Send back the records exactly as written, with no images.

..........

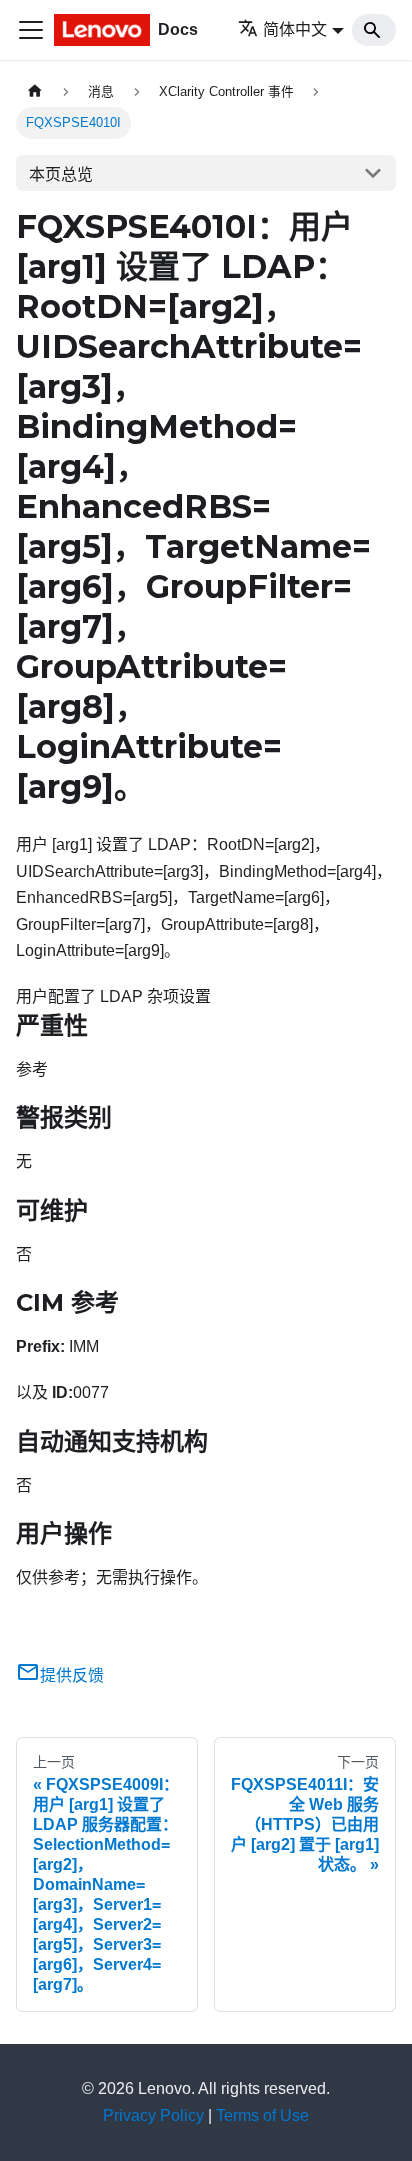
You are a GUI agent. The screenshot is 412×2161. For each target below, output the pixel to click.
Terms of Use (262, 2115)
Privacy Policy (153, 2115)
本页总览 (61, 174)
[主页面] (35, 91)
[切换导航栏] (31, 30)
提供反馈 (72, 1675)
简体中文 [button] (295, 29)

..........

_Your solution_
You are a GUI agent. The screenshot is 412×2161. For each target below, output the pixel to click.
Terms of Use (262, 2115)
Privacy Policy (153, 2115)
本页总览 (61, 174)
[主页面] (35, 91)
[切换导航栏] (31, 30)
提供反馈 (72, 1675)
简体中文 [button] (295, 29)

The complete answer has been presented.